What you will do:
**a.** Translate this sentence from the text on dynamic myocardial perfusion imaging into Spanish: "Next steps include further development of a second prototype, validation of the measurement setup and further testing in the clinical setting."
**b.** According to the text on dynamic myocardial perfusion imaging, in which imaging modality were the initial tests of the first prototype phantom performed?

Selected extract:
━━━━━━━━━━━━━━━━━━━━
Coronary artery disease (CAD) and subsequent myocardial infarction are a global burden in terms of mortality and morbidity[1]. Underlying mechanism involves reduction of blood flow and oxygen to the myocardium due to atherosclerosis of the coronary arteries (Figure 1). CAD is good treatable with early and proper diagnosis.

Myocardial perfusion imaging (MPI) is a common test method to diagnose functional CAD. Many hospitals use techniques as SPECT and PET (or hybrid) imaging. Approaches that are more novel include MR and high-end CT perfusion imaging. In multimodal MPI, the distribution of a radiotracer / contrast agent is being measured at a specific time point (static) or over time (dynamic) (Figure 2). The latter enables ‘quantification’, which implies computation of absolute myocardial blood flow (MBF).

Incorporation of quantification algorithms in MPI workflows has great potential for validation and standardization of institutional MPI applications and is therefore already a well-established research tool. However, implementation in clinical practice remains hampered, since it requires a shift in quality control.

Figure 1 Etiology of coronary artery disease (CAD). Copied from Mayo Clinic.

Figure 2 Example time intensity curve obtained in CT.

Research focus

This research focuses on the role of phantom modeling in validating dynamic MPI, which encompasses the development of a novel dynamic myocardial perfusion phantom. In this way, we can execute ‘ground truth’ flow measurements in a controlled environment. Future applications of this next generation phantom are extensive: from facilitation in the validation process of quantification software packages, to realization of inter- and intramodal comparison of dynamic MPI applications and imaging protocol optimization in novel CT perfusion approaches. 

Current project status

Last year we have developed a first prototype dynamic myocardial perfusion phantom and performed initial tests in CT successfully (Figure 3). Next steps include further development of a second prototype, validation of the measurement setup and further testing in the clinical setting.

Figure 3 Overview of measurement setup in CT.

Collaborating partners

This project encompasses a multidisciplinary collaboration between the University of Twente (RaM, M3i), the University of Münster (EIMI), and regional and academic hospitals (Ziekenhuisgroep Twente and the University Medical Center Groningen).
━━━━━━━━━━━━━━━━━━━━
(Stored data)
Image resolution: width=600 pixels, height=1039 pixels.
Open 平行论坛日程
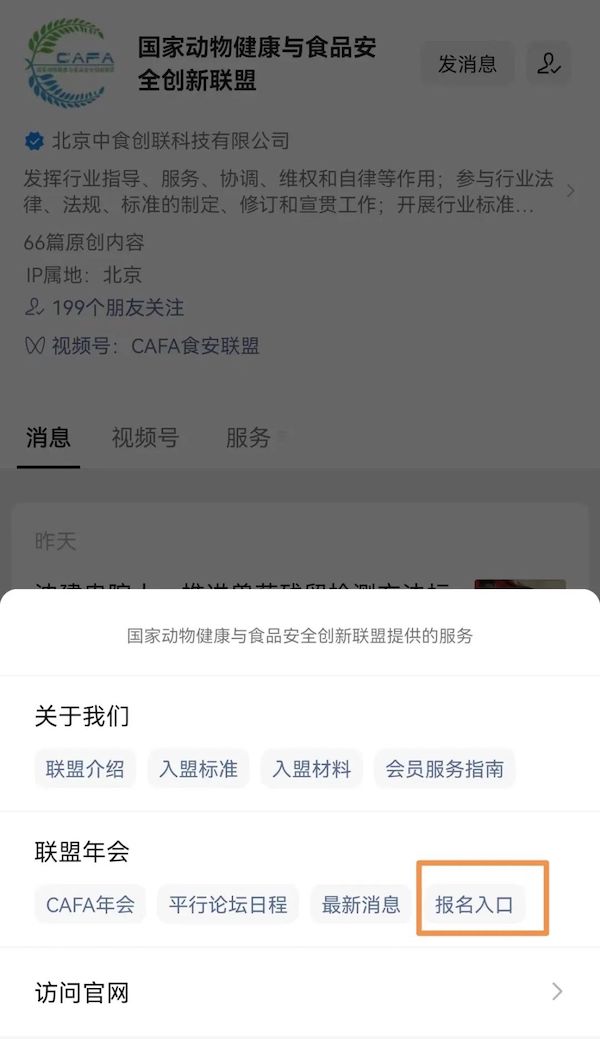(228, 904)
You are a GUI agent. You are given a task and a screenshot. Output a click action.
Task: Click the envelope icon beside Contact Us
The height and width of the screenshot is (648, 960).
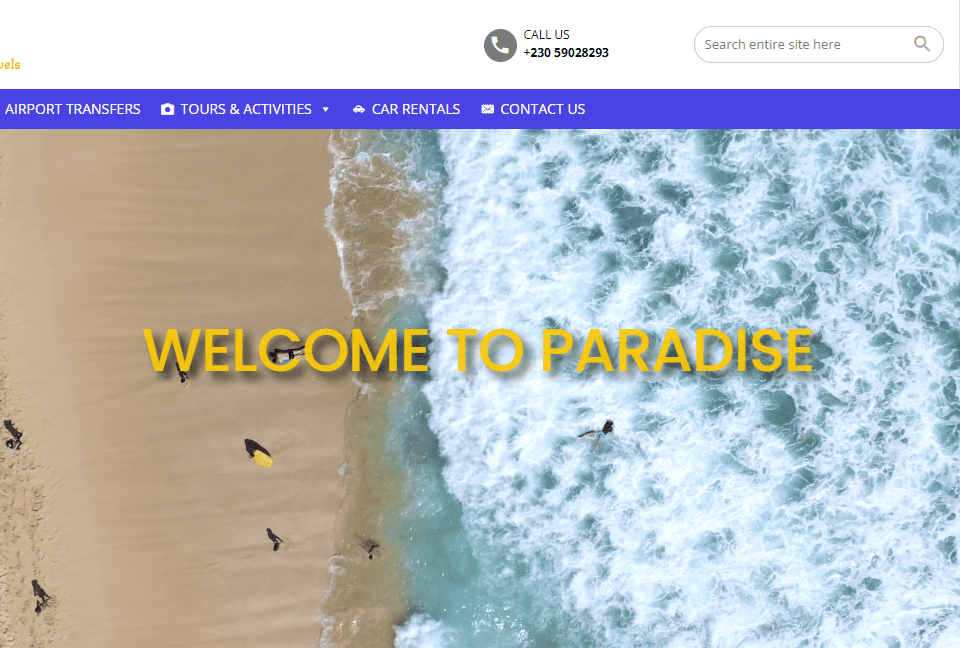(x=487, y=109)
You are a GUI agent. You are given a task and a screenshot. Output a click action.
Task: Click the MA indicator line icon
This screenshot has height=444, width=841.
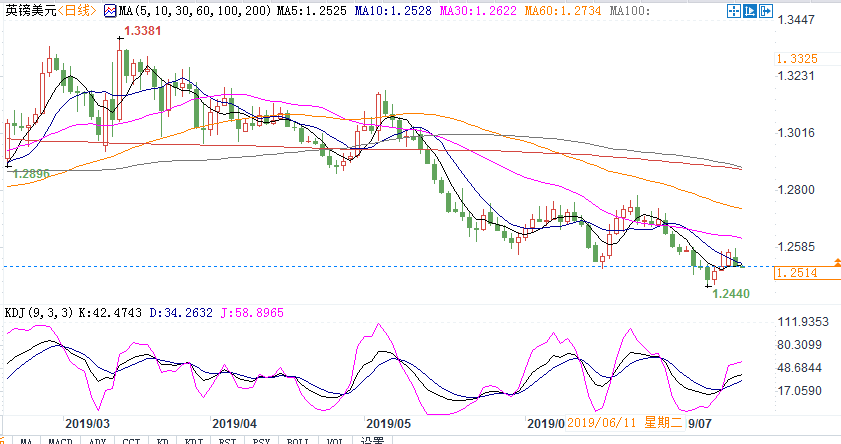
━━━━━━━━━━━━━━━━━━━━
Answers per task:
**a.** Los próximos pasos incluyen el desarrollo adicional de un segundo prototipo, la validación del montaje de medición y más pruebas en el entorno clínico.

**b.** In CT.